Determine the count of lines containing "computer" in the entries below and return only that figure.

▬▬▬

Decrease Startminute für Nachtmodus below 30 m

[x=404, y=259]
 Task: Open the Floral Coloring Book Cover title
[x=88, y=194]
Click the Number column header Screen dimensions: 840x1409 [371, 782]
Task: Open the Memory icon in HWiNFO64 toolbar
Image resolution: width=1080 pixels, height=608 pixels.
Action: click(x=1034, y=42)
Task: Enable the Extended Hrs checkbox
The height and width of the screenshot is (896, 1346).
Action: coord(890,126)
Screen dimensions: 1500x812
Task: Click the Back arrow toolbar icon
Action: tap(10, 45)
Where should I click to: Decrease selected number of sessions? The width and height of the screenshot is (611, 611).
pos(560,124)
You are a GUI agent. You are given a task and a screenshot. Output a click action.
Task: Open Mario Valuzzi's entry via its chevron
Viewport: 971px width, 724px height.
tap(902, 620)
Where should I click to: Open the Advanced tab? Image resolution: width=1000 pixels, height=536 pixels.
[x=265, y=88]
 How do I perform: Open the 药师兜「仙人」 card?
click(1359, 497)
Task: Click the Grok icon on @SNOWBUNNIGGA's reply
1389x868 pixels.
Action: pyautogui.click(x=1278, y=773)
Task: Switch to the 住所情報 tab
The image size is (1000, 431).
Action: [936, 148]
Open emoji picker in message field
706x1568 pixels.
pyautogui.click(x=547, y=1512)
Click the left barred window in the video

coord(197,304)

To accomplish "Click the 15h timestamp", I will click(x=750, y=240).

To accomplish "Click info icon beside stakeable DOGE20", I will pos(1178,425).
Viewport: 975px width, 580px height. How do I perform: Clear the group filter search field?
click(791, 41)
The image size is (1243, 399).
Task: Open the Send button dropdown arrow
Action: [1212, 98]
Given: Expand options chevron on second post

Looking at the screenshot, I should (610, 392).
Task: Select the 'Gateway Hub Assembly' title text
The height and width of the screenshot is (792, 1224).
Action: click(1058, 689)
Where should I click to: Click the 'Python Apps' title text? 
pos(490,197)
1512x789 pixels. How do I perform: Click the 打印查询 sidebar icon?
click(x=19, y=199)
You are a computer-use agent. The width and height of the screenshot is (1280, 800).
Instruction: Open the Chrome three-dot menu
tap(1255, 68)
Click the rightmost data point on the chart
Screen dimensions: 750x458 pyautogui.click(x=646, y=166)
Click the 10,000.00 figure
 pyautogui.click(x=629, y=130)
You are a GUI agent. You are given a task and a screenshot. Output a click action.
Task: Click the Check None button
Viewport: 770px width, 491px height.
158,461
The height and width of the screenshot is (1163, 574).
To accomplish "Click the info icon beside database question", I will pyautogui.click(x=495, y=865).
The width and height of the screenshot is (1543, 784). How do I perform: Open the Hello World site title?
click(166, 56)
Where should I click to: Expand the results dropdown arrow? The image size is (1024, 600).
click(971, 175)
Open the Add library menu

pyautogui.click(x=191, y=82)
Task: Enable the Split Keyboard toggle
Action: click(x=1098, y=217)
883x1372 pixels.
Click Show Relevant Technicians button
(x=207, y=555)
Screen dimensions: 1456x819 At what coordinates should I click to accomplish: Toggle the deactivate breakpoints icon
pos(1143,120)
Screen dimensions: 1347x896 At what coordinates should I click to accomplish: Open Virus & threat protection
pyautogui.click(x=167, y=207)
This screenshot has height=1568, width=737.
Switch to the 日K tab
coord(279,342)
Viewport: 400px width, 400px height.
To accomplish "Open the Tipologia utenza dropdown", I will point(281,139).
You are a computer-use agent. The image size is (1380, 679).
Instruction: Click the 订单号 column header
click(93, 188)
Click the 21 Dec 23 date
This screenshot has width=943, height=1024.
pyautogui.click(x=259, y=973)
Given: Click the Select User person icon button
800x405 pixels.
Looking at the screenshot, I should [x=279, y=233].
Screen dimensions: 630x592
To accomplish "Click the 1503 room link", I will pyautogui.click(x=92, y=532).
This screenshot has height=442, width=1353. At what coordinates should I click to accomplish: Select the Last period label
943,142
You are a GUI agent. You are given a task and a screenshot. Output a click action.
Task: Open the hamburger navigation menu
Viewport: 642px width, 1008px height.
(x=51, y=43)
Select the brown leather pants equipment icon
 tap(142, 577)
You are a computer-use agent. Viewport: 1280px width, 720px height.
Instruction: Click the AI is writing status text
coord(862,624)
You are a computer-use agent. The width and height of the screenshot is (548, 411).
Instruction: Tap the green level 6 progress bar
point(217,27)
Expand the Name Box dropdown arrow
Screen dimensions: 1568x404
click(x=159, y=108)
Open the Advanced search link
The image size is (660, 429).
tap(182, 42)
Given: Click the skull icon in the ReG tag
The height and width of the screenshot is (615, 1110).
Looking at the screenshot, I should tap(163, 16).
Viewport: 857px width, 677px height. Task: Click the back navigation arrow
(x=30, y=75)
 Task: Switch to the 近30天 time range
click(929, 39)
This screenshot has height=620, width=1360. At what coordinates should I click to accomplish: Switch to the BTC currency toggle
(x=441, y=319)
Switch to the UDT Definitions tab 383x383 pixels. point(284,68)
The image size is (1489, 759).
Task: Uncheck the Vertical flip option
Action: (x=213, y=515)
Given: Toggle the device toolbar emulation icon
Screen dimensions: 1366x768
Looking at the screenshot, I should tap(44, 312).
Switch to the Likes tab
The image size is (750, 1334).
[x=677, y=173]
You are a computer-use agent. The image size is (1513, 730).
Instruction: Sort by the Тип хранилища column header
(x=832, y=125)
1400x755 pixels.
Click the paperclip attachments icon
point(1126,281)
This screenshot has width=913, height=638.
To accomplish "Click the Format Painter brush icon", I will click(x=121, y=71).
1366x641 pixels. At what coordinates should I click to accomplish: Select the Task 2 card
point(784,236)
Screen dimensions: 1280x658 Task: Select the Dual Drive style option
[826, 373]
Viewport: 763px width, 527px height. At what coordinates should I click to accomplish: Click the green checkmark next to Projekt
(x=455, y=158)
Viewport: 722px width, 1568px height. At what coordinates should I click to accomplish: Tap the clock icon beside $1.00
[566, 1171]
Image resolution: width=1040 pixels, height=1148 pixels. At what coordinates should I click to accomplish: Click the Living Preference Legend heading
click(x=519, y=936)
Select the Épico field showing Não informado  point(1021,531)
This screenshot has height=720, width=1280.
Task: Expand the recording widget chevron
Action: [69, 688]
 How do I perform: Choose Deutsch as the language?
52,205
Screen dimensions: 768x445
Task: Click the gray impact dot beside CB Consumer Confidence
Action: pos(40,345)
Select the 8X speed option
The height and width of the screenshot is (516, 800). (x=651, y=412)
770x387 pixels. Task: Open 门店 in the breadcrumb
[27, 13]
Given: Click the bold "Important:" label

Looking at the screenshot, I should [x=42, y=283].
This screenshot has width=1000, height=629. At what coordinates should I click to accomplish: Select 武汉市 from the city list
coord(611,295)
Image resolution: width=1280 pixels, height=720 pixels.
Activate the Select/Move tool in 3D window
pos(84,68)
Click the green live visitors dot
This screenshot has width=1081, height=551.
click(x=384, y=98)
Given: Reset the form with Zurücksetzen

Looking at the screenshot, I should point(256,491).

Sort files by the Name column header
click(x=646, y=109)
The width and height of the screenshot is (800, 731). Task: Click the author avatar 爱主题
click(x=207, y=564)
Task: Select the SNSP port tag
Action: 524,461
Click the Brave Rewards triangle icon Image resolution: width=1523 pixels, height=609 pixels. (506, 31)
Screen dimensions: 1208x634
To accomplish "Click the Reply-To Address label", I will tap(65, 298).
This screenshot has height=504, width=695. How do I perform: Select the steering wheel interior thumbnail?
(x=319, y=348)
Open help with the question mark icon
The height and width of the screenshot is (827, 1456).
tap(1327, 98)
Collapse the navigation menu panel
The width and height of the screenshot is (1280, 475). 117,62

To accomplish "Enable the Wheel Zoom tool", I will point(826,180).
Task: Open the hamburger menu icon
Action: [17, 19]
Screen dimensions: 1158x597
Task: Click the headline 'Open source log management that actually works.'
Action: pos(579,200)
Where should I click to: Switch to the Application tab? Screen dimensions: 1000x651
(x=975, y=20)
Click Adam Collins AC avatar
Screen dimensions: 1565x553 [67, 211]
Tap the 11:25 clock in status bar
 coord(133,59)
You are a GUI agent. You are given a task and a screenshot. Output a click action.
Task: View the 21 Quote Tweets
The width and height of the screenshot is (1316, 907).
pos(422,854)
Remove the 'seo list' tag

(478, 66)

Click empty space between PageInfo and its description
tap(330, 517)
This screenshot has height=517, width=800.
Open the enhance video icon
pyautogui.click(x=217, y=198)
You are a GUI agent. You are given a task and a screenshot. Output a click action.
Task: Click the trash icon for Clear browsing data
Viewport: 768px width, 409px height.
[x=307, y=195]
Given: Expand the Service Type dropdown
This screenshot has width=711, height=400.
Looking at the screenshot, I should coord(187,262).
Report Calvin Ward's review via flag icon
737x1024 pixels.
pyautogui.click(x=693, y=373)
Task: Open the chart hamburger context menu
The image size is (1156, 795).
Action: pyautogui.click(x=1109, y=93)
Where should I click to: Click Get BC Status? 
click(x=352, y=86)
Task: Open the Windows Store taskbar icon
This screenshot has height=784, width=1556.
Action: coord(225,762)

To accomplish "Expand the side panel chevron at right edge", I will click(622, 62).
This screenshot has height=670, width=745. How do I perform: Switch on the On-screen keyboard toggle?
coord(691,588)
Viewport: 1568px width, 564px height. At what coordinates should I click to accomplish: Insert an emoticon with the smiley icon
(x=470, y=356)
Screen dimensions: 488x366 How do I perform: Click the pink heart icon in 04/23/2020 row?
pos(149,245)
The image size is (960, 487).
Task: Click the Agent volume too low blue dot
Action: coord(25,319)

▬▬▬

### [WRITTEN RESPONSE]
5